A trigger for this claim being spread is an article published the same day on a site called The Expose. The article suggests that this Universal Healthcare Coverage Handbook proves the WHO’s intent to establish a “One World Government.”

It goes on to claim that the WHO aims to change International Health Regulations such that its Director-General would be able to declare public health emergencies of international concern (PHEIC) and “unilaterally dictate what must be done in response” with or without consent from its member nations. This would bring them one step closer to the end goal of a “one world totalitarian state which is under the rule of a very few.”

Over the past few years, the “One World Government” or “New World Order” theory has become popular across different groups of conspiracy theorists. The core of this conspiracy is that a group of elites wish to gain control of the world for their own profit through manipulating global events and public narratives; for instance by manufacturing the COVID-19 virus.

Multiple fact-checks have debunked these theories, but they are firmly believed by its proponents, who continue make false claims with this core theory as a premise. In particular, many claims center around the WHO being a tool of the global elite (in cahoots with different governments), setting the stage to hand over power and sovereignty.

We took a close look at the article, which is based around a few unsubstantiated core premises. For instance, that the WHO is “a puppet organization that is funded by Globalist billionaires,” and that it is in cahoots with the Chinese Community Party.

Rather than elaborating on how the recent handbook announcement proves a push towards “One World Government,” the article instead makes claims which we could not corroborate in our own research. For example, that the WHO is conducting “secret negotiations” to amend International Health Regulations (IHR) or that it has the power to impose economic consequences on dissenting nations.

Instead, our research shows that the WHO has regularly published statements on different meetings being conducted about potential amendments to the IHR. The over 300 amendments proposed are still in early discussion stages and were, in fact, proposed by member states rather than the WHO itself.

In addition, when we examined IHR and WHO documents, it is also clear that the WHO has no authority to impose sanctions of any kind on its member nations. Membership in the WHO is voluntary, and the organisation functions to consolidate the interests of its member nations. While the WHO might criticise a country for not cooperating, there is nothing it can do to enforce its recommendations.

In fact, the new Universal Healthcare Coverage Handbook is an example of how the WHO is empowered only to make recommendations and offer resources to its members. This is not the first Universal Healthcare Coverage handbook – versions were also released in 2020 and 2021. Rather than setting out “what must be done,” the handbooks comprise different case studies and explore different ways healthcare legislation can be structured.

Therefore, suggestions that the WHO plans to enforce a “One World Government” and that the new Universal Healthcare Coverage Handbook is a step towards this goal are completely unsubstantiated. We give this claim a rating of false.

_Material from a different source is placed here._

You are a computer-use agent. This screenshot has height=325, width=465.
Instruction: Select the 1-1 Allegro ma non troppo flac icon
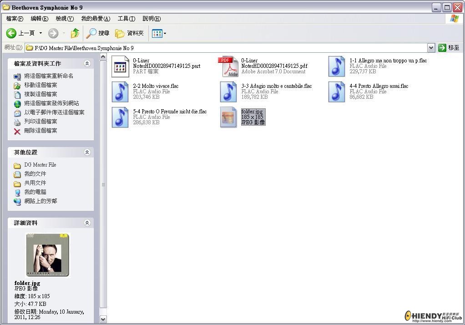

While the base conspiracy might sound preposterous, the misrepresentation of announcements such as this recent one from the WHO have become a standard move by certain platforms and publications. Given that the actual documents are lengthy and not easily accessible by the average social media user, there is an ever-present risk of misinformation and disinformation being spread. The immediate negative response to the Director-General’s tweet demonstrates how such misinformation colours the public perspective of the WHO and other large organisations.